To begin with the last, The Hersey-Blanchard Situational Leadership Model is a contingency theory that was developed as an extension of the Blake and Mouton Leadership Grid. Instead of focusing on the leader styles as did the Leadership Grid, the Hersey-Blanchard Model focused on the situation based on the readiness of the followers, and recommended leadership approach accordingly (Daft, 2008).

Whereas follower readiness could be classed as one of four categories (R1: unwilling and unable, R2: willing but unable, R3: able but unwilling, and R4: willing and able), the recommended leader approach would correspond (S1: Telling—providing specific instructions, S2: Selling—explanatory, S3: Participating—sharing and facilitating, and S4: Delegating—handing over responsibility).

This model of leadership was one of the first to recognize the ability of leaders to adjust their style to suit the circumstances and the importance of leader behavior in fostering a more productive team or organization. In this way, the Hersey-Blanchard model opened the door to the other two models discussed here.

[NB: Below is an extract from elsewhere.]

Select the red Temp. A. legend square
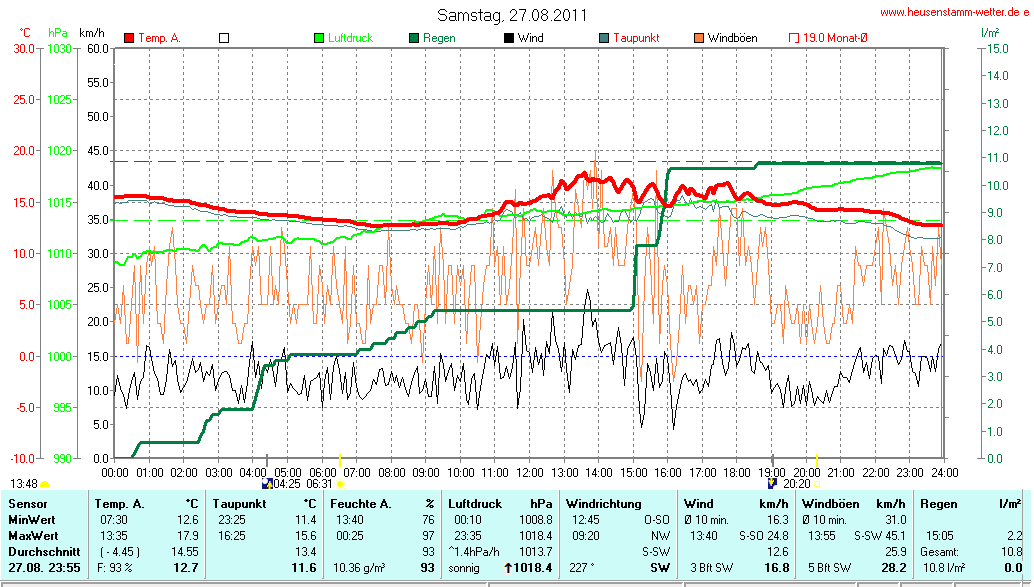This screenshot has height=587, width=1034. click(x=129, y=38)
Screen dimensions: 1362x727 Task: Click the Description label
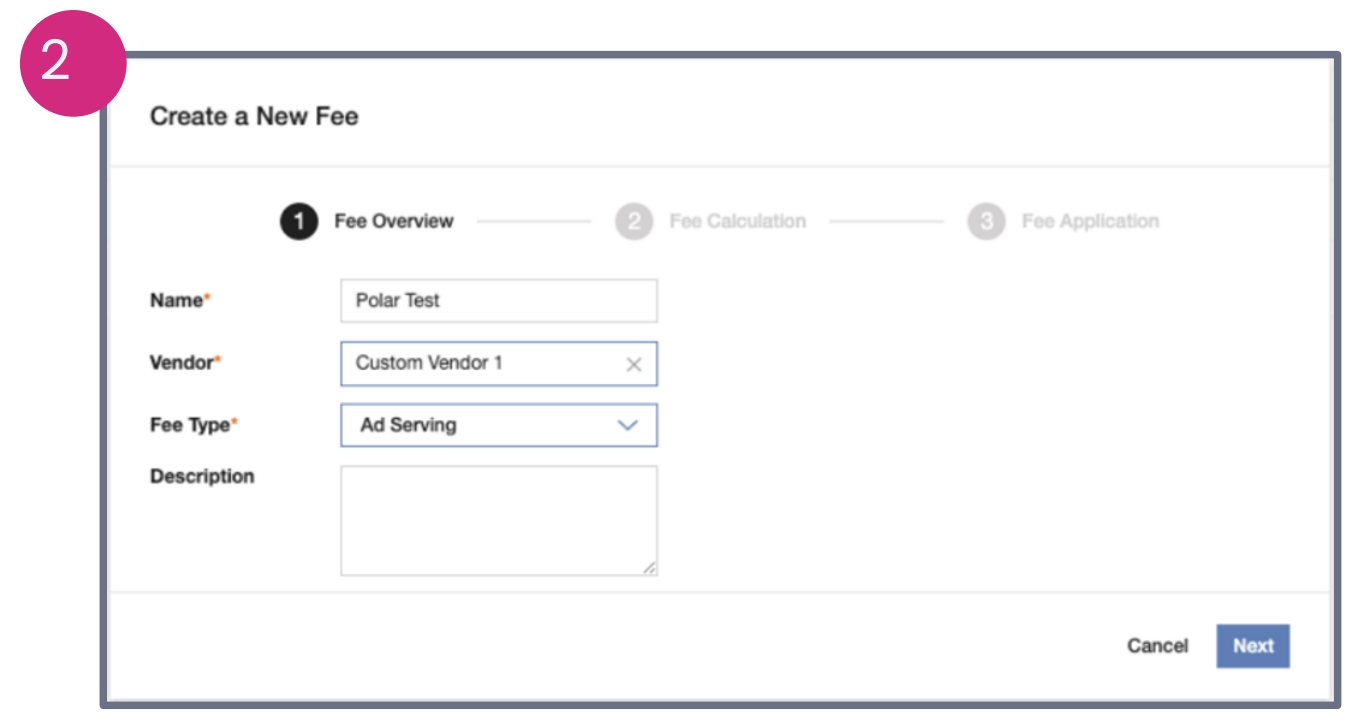[202, 477]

Transformational Leadership says that leaders have the ability to transform their followers and their organization they work for. The primary way transformational leaders do this is by developing their followers into leaders through empowerment, follower-led motivation, and an emphasis on shared values (Daft, 2008).

The transformational leader stands in contrast to the transactional leader, who focuses on follower needs and desires and seeks to satisfy them as a way to motivate them to achieve his own goals. While transactional leaders are successful at maintaining a high-performing organization, transformational leaders are needed when an organization is in need of improvements in morale or productivity.

The third model we look at is Servant Leadership, a relational leadership theory first attested in the 1990s (Greenleaf, 1997). As the name suggests, Servant Leadership says that, in order to be successful, a leader must look beyond his own interests and serve others. The model is something of a culmination of the previous two models in that it emphasizes empowerment, participation, decentralized decision-making, and trust. 

You can be a servant without being a good leader. But you cannot be a good leader without being a good servant. As G.K. Chesterton put it, “There is a great man who makes every man feel small. But the real great man is the man who makes every man feel great.” The key is making every man feel great, and one does this by elevating one’s aims from the personal and base to the universal and sublime.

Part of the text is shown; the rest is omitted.